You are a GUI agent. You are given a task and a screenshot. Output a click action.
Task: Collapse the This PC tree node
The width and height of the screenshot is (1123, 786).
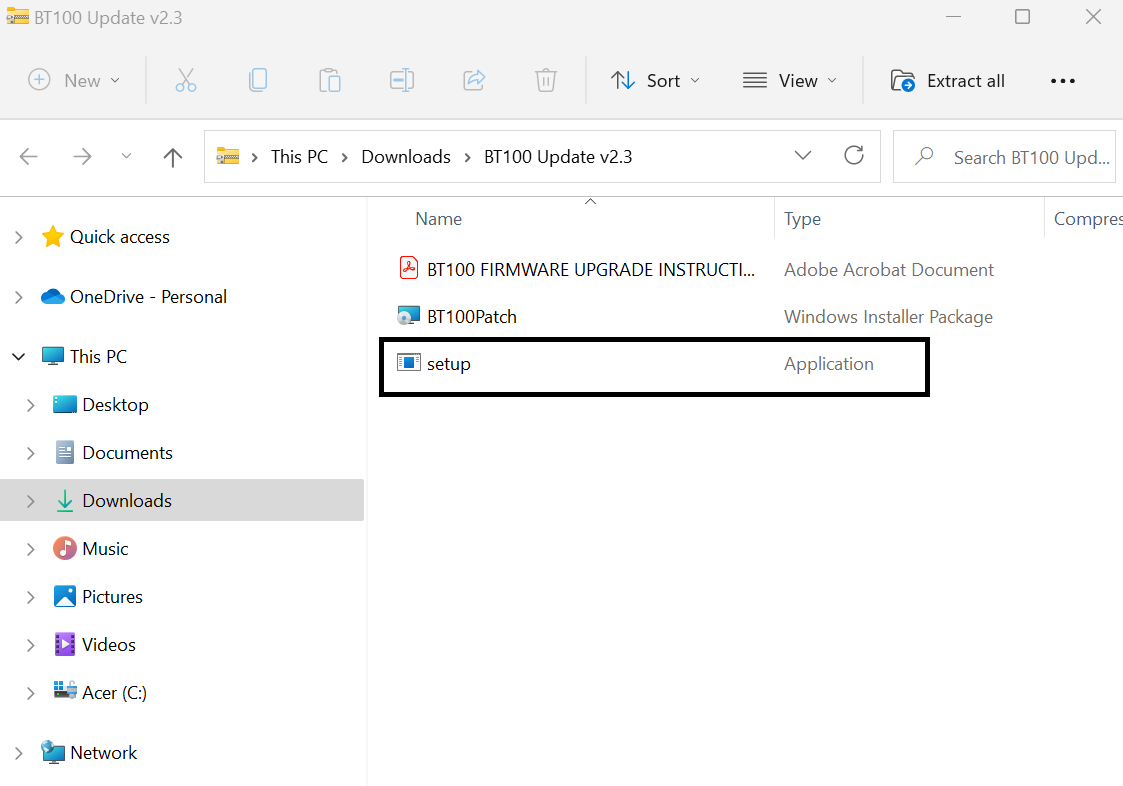pyautogui.click(x=19, y=357)
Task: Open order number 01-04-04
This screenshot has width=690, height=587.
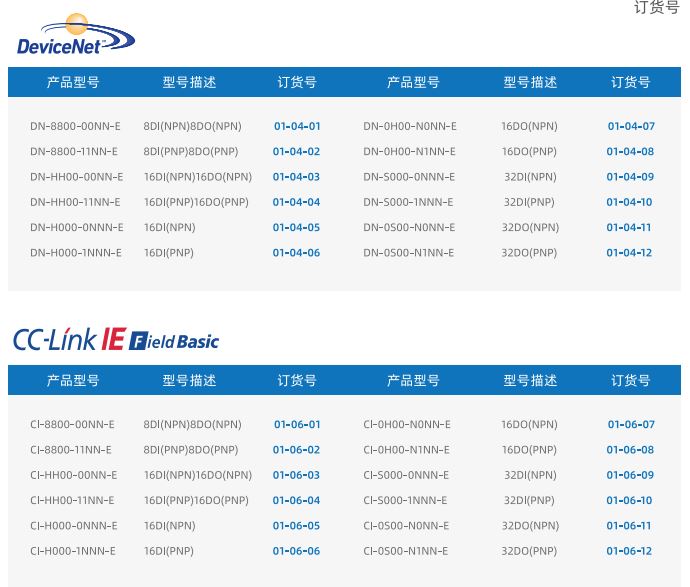Action: coord(296,202)
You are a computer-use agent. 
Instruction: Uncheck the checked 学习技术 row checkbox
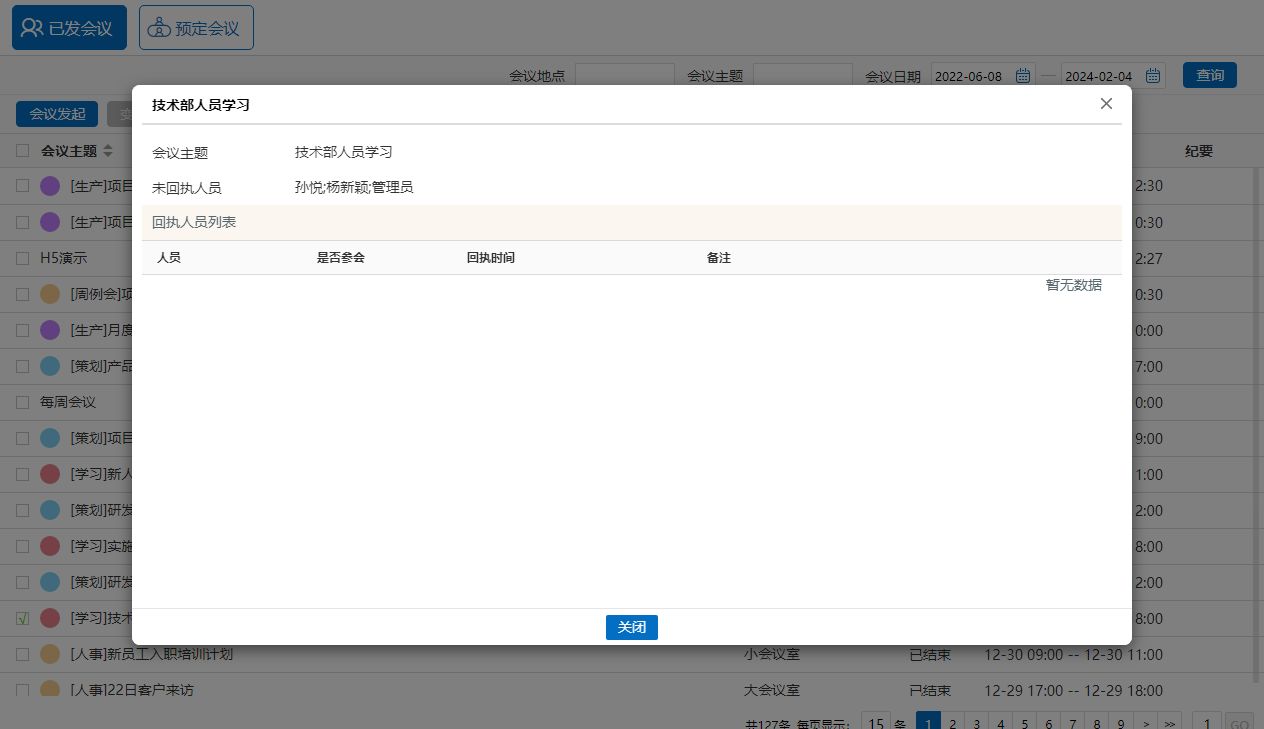[x=22, y=618]
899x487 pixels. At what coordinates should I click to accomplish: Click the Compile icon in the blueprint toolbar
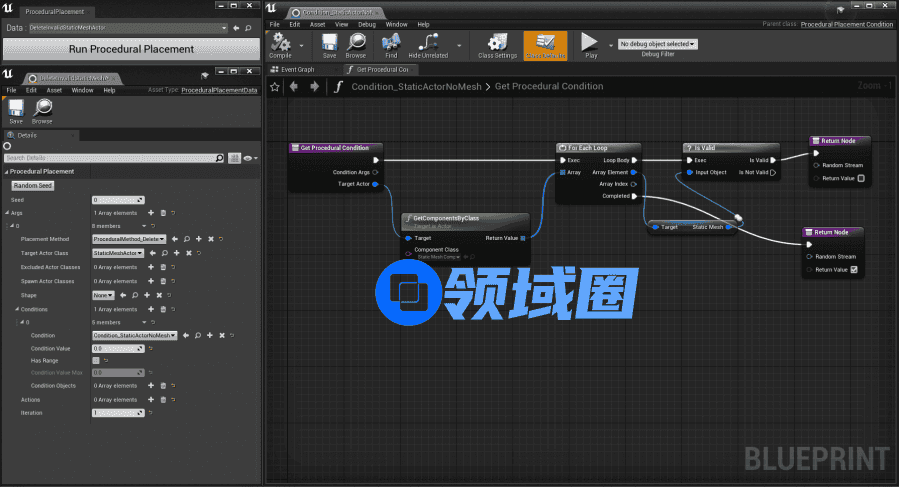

Work to do: Render the data above as a JSON list of strings, with one string per line and blank lines omitted. Leave the pictures out.

Task solution:
[
  "You are a GUI agent. You are given a task and a screenshot. Output a click action.",
  "Task: Collapse the This PC tree node",
  "The width and height of the screenshot is (1123, 786).",
  "pyautogui.click(x=19, y=357)",
  "Task: Open order number 01-04-04",
  "This screenshot has width=690, height=587.",
  "Action: coord(296,202)",
  "You are a computer-use agent. ",
  "Instruction: Uncheck the checked 学习技术 row checkbox",
  "[x=22, y=618]",
  "899x487 pixels. At what coordinates should I click to accomplish: Click the Compile icon in the blueprint toolbar"
]